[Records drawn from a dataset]
- Opening Delimiter -
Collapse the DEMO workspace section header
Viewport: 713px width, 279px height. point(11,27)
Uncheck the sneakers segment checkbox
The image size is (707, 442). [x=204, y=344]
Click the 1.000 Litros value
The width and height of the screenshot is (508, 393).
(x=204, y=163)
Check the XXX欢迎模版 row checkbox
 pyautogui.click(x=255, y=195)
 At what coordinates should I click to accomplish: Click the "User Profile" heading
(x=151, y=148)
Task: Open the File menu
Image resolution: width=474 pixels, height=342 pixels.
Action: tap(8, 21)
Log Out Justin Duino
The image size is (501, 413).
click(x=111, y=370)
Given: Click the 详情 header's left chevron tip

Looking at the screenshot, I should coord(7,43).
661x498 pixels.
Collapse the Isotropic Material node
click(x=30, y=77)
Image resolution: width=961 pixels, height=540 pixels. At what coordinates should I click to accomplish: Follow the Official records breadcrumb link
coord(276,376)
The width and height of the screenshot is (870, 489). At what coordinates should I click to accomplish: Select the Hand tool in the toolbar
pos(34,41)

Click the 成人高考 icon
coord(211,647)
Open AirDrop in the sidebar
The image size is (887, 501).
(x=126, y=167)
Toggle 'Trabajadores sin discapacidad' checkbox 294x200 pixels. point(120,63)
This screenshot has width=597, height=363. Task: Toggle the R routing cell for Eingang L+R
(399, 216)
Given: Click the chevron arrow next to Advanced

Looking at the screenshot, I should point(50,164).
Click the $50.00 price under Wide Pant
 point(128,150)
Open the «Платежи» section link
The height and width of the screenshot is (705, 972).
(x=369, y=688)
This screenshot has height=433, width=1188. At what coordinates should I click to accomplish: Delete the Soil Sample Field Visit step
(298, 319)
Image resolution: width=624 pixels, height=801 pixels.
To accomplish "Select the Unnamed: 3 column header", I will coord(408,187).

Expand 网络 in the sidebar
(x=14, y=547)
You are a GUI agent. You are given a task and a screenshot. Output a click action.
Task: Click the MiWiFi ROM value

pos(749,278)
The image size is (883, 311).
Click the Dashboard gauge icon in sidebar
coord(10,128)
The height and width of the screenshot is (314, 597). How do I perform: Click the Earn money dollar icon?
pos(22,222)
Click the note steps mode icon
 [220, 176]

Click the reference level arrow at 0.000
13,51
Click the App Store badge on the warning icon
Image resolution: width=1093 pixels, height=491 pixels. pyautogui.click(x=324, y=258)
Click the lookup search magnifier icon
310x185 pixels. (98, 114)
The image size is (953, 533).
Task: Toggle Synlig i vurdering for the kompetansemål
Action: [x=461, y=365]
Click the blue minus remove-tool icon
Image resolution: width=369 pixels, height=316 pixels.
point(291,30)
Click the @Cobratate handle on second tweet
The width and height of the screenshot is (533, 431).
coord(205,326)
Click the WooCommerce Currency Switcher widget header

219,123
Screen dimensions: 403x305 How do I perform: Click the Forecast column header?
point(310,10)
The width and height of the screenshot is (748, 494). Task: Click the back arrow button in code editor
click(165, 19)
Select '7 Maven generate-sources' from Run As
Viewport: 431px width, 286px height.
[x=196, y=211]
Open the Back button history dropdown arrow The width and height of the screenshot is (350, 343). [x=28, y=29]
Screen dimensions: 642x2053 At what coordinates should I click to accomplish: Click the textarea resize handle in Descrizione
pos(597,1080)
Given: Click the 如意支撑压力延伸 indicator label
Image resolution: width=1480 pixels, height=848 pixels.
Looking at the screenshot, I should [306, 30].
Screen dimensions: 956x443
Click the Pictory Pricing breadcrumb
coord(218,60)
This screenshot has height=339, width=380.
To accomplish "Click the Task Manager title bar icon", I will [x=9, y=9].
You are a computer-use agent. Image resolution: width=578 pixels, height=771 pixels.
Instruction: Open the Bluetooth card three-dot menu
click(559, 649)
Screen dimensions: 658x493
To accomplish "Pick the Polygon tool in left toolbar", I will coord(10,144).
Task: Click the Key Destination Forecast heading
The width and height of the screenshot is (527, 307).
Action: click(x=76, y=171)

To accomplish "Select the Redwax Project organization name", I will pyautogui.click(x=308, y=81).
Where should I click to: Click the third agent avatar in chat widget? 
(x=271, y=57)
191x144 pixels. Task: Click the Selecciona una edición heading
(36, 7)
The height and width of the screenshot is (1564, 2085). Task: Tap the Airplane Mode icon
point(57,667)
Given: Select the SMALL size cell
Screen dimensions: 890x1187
- Closing Delimiter -
EXERCISE AIM — Since only the total is wanted, work out how many lines of the data above contain "will" and state it alone.

SOLVED PROBLEM — 4